| Directions for this task |
Begin at the line below that has "Image resolution: width=392". Stop after the line that has "Image resolution: width=353", repeating each line exactly and leaving out the pictures.

[[ Working data, beginning ]]

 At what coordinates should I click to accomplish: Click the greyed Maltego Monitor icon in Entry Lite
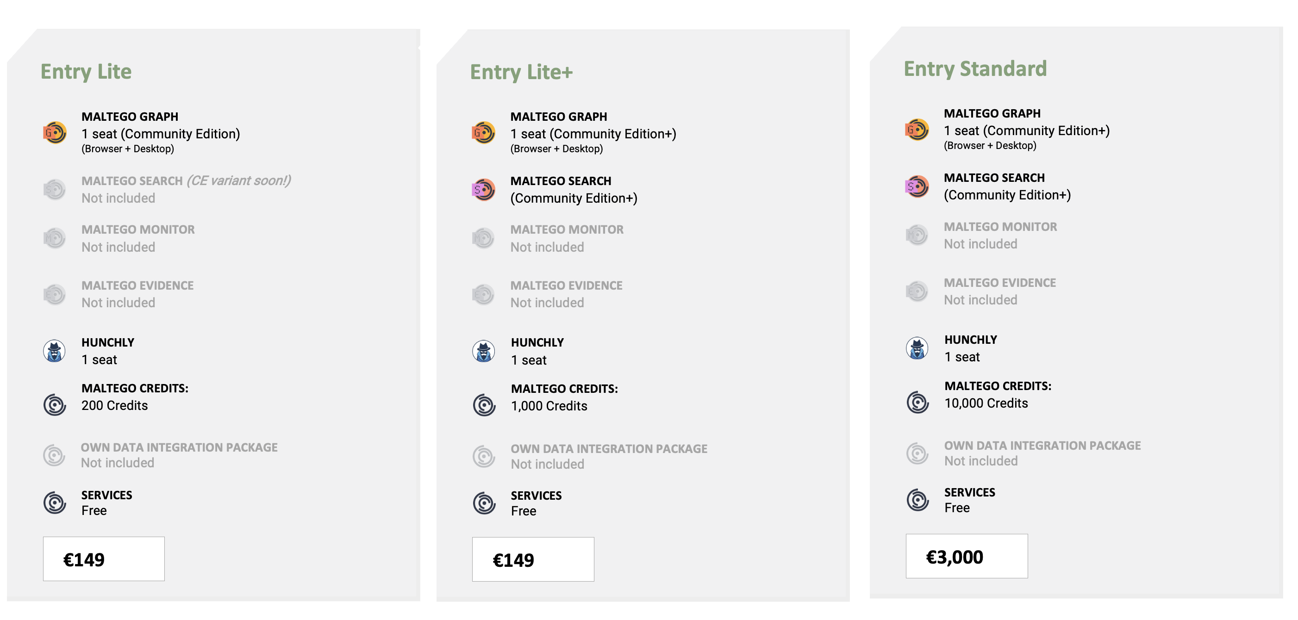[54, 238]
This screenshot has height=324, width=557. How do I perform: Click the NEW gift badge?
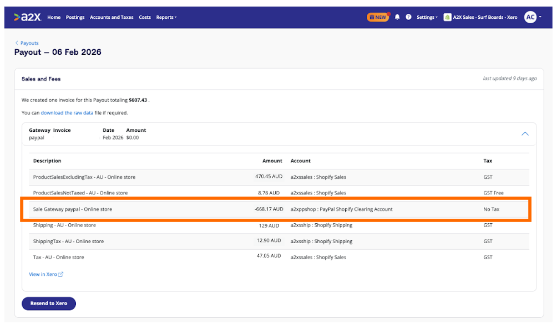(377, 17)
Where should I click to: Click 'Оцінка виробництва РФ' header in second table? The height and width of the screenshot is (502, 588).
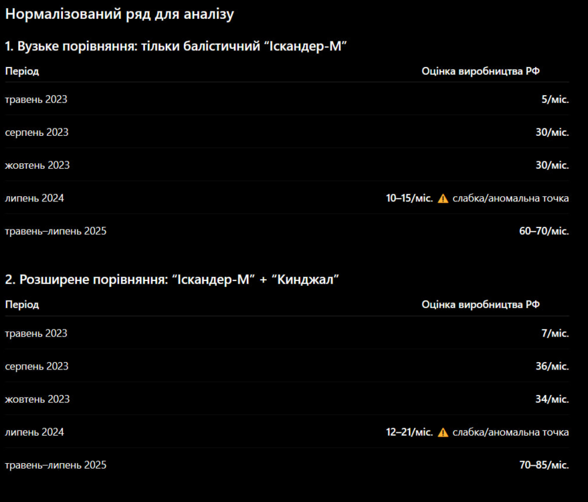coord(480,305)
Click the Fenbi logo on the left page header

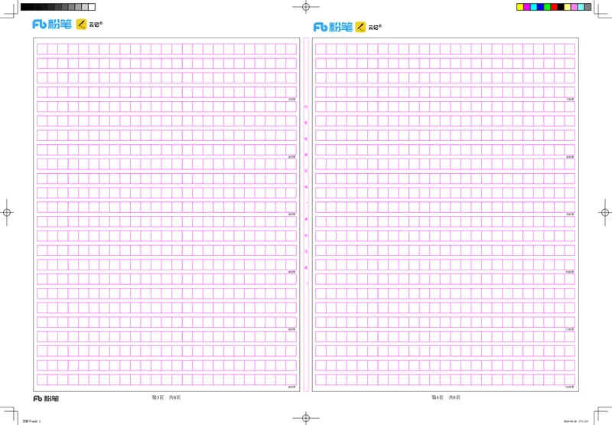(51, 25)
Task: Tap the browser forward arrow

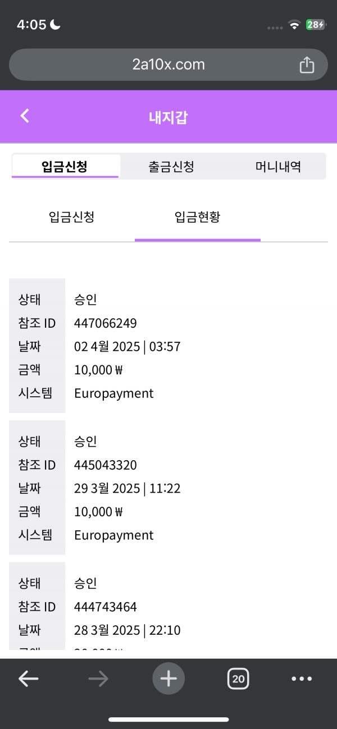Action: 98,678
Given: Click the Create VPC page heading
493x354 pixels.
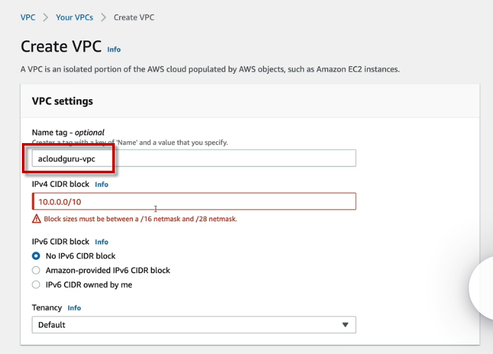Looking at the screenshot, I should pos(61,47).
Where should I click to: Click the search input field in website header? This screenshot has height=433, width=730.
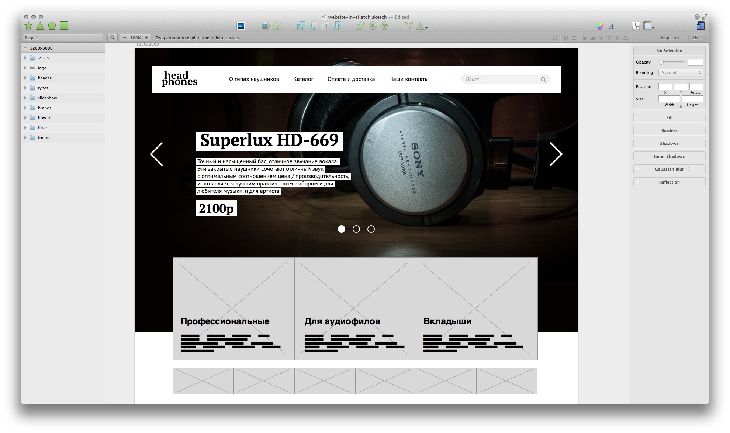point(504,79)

[[ Working data, end ]]
[[ Working data, beginning ]]

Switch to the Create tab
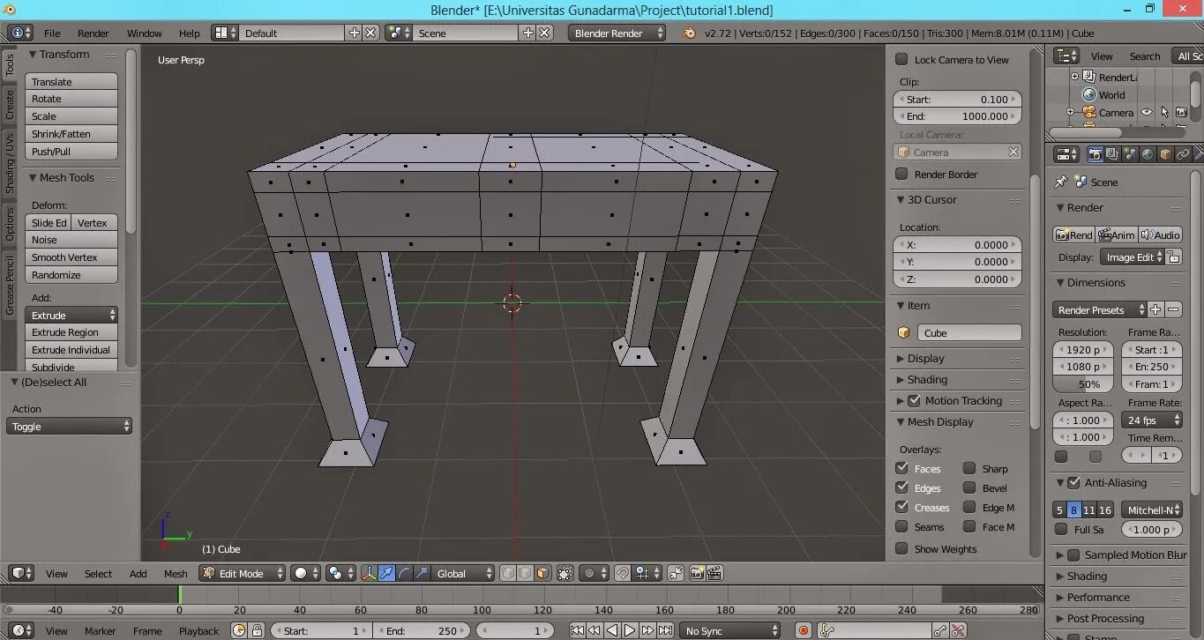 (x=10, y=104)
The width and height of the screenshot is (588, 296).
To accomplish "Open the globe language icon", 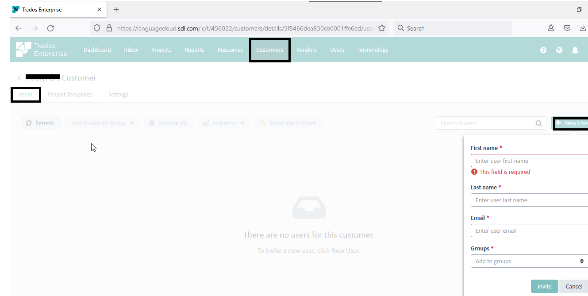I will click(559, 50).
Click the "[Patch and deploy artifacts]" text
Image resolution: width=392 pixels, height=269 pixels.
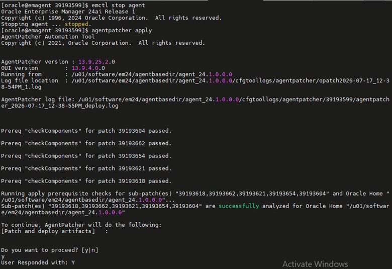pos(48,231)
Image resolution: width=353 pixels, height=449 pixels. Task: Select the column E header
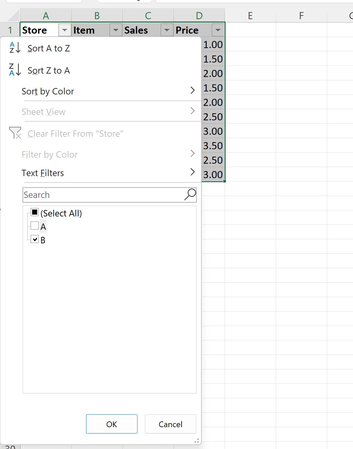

[[ Working data, end ]]

| Task answer |
Image resolution: width=392 pixels, height=269 pixels.
pos(48,231)
Image resolution: width=353 pixels, height=449 pixels. Task: Select the column E header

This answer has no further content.